━━━━━ Records shown
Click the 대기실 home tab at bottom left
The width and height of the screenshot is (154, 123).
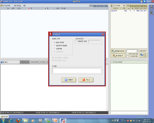tap(4, 117)
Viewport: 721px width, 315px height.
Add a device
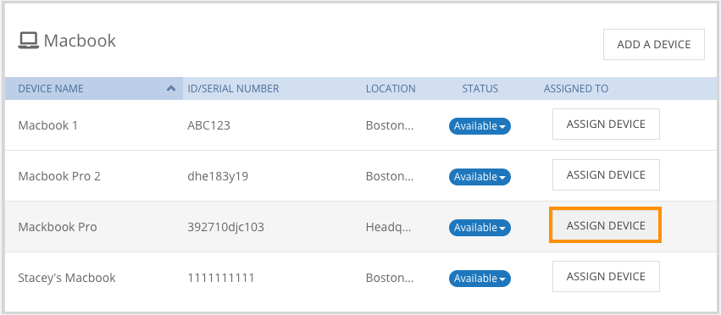click(x=654, y=45)
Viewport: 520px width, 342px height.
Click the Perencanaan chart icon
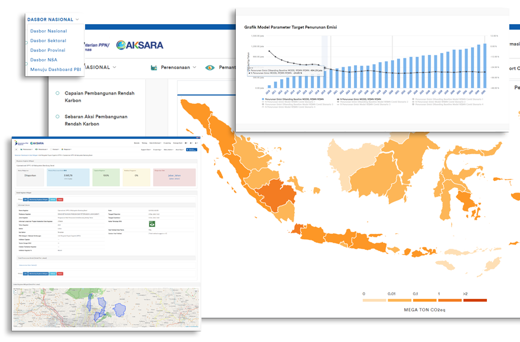pyautogui.click(x=154, y=67)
━━━━━━━━━━
◆ **To do**
Please restate word for word each line from the one containing "The width and" to the end of the data above, without the pictures.

◆ **Output for this task**
The width and height of the screenshot is (154, 123).
tap(4, 117)
Viewport: 721px width, 315px height.
Add a device
click(x=654, y=45)
Viewport: 520px width, 342px height.
Click the Perencanaan chart icon
pyautogui.click(x=154, y=67)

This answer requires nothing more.